Reform needs to weld components into a precision planningmechanism

The major potential for offshore wind projects in UK waters is just one of the issues that highlights the need to integrate the proposed infrastructure planning and marine management organisations, claims Rynd Smith.

Successful planning reforms move in phases. In the first, the issues are identified. We have passed through this phase in England with the Barker and Eddington reports and the energy review, as well as documents by Stern, Leitch and Lyons. The housing supply focus and the green paper have, however, brought further issues to consider.

The second phase is identifying agendas for reform. We are well into this following the planning white paper's publication and its associated consultations. The most critical phase, which we are entering, is when all the issues, opinions and evidence are welded into a well-honed, well-oiled machine.

What will be changed and why? What benefit will reforms deliver? Have we properly identified our aims and the best ways of achieving them? Taking a holistic view, how will changes in one area relate to and deliver against objectives in others? How can we avoid unexpected and potentially adverse outcomes?

A practical example illustrates some of the challenges. I recently spoke at a conference that looked at the relationship between proposals for national policy statements and an infrastructure planning commission (IPC), as well as a marine policy statement and marine management organisation (MMO). The main question that delegates asked was whether the IPC or the MMO should take decisions on major pieces of marine infrastructure.

There is potentially a vast array of interests associated with offshore wind generation. The British Wind Energy Association (BWEA) considers UK waters to have some of the best offshore wind resources in the world. These could make a significant contribution to meeting the EU target for 20 per cent of generation from renewables by 2020. There are likely to be significant proposals for offshore generation, perhaps meeting as much as 15 per cent of overall UK energy demand.

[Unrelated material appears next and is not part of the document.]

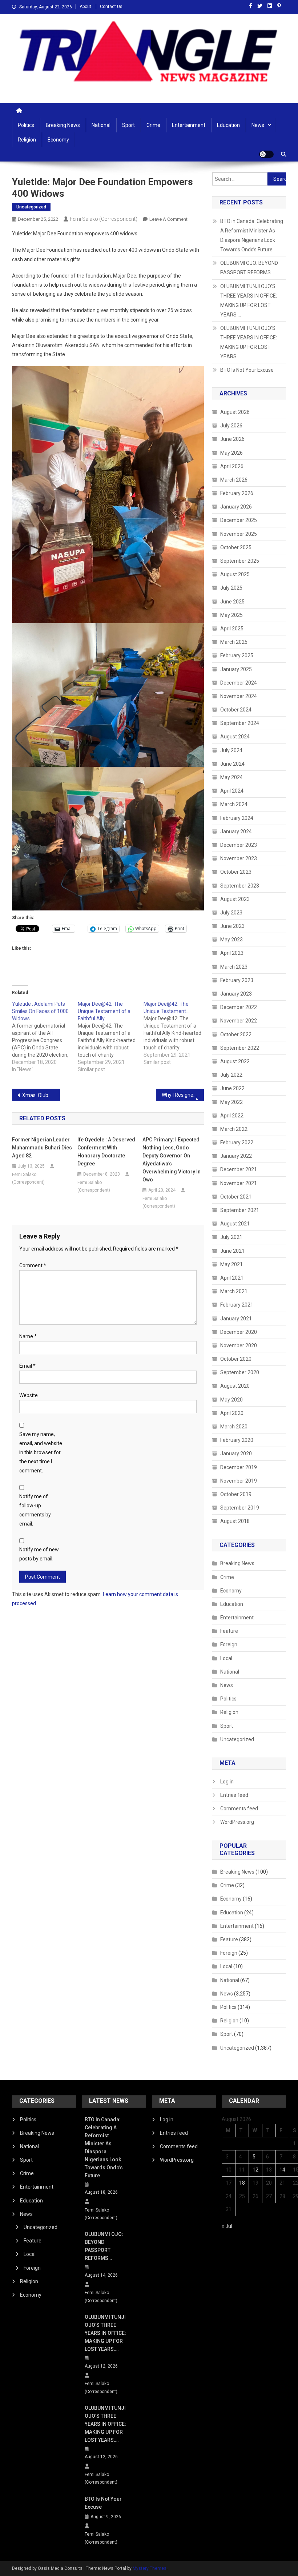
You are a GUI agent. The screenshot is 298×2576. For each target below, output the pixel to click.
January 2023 (236, 994)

In crowded seas there are potential conflicts with fossil fuel extractors, navigation, recreational uses and natural systems. Many decisions will need to be made swiftly. Major land-based infrastructure such as high-voltage power lines will also be needed to support large-scale offshore generation.

In this context, the question of whether the MMO or the IPC handles such proposals is crucial. The BWEA strongly supports the idea that the IPC should take the lead. Parts of its argument are persuasive. The IPC would theoretically have an overview of both the onshore and offshore elements of a project so could consider them together, whereas the MMO could not.

However, excluding the MMO appears rather strange given that it will have been established on the basis that it is a national source of expertise in marine matters with resources available to it that the IPC does not have. It would certainly be perverse if such weighty planning reforms left major climate change issues between these two stools.

Surely the best answer lies in RTPI president Jim Claydon's spatial planning mantra - integration, integration, integration. It is possible to conceive of marine and terrestrial legislation that allows members of the MMO to sit alongside those of the IPC as necessary. This would lead to the best of all possible worlds, with quick, effective and integrated decisions being made on infrastructure across a complex area of marine and terrestrial planning policy.

However, it is precisely this sort of integrated solution that requires political leadership. Civil servants also need to identify the synergies in their work and collaborate with stakeholders to identify common objectives as well as the methods of achieving them.

Planning reform presents a major opportunity for our profession, society, the economy and the environment. But to realise this opportunity we must become yet more integrated. Our drive to do so needs to be maintained throughout the stage when reform gets really hard, namely the phase in which technical details are settled.

This is the government's challenge right now. With firm strategic leadership and close, technically-oriented management of change, it must deliver coherent outcomes to meet stated objectives, not a grab-bag of loosely related amendments.

Rynd Smith is RTPI director of policy and communications.